** START OF GIVEN PASSAGE **
The system pressurises the cabin to provide “maximum protection against hazardous external conditions.” We should also point out that this is a crazy idea even by the standards of Tesla, the car brand that gave us Ludicrous Mode and Falcon Wing doors.

Jaguar F-Pace: Activity Key

Price: £300

Are you the sort of person who takes the ‘sports’ part of the Sports Utility Vehicle name seriously? Do you go windsurfing, mountain biking and then finish your day off with a spot of rock climbing? If so, you are the kind of person Jag is targeting with its optional Activity Key for the F-Pace.

It’s a wristband that works like a RFID transmitter to lock and unlocks the car when you’re nearby. It saves you carrying the real key (wetsuits sometimes don’t have pockets) when you’re out and about living your active lifestyle.

Crazy car options from the past

MINI Convertible Mk2: 'Openometer'

The second-gen MINI Convertible’s Openometer sets a truly high standard for car option silliness. MINI says the device “records the time spent by the owner driving with the top down, meaning passengers can measure their visual coolness inside, even if it's cold outside.”

Pontiac Aztek: attachable tent

It might have subsequently found fame in the hit TV series Breaking Bad but the Pontiac Aztec was originally billed as a car for active young people who went kayaking, snowboarding and the like. So this option, along with an inflatable mattress, meant the Aztek could technically be used as a camper van. The unique tent option wasn’t enough, however, to stop the MPV/4x4 being panned by critics, and it made several ugliest cars lists for its ungainly looks.
** END OF GIVEN PASSAGE **
DIRECTIVES:
a: In the passage on car options, what does the Jaguar F-Pace Activity Key cost?
b: List every sport or outdoor activity named in the passage on car options.
** START OF DATA SHOWN **
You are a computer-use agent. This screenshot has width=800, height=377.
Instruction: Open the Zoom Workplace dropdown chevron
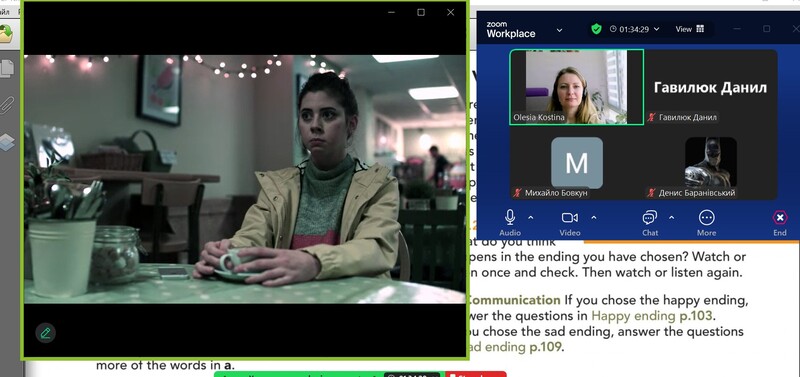point(559,30)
** END OF DATA SHOWN **
REPLIES:
a: £300

b: Windsurfing, mountain biking, rock climbing, kayaking, snowboarding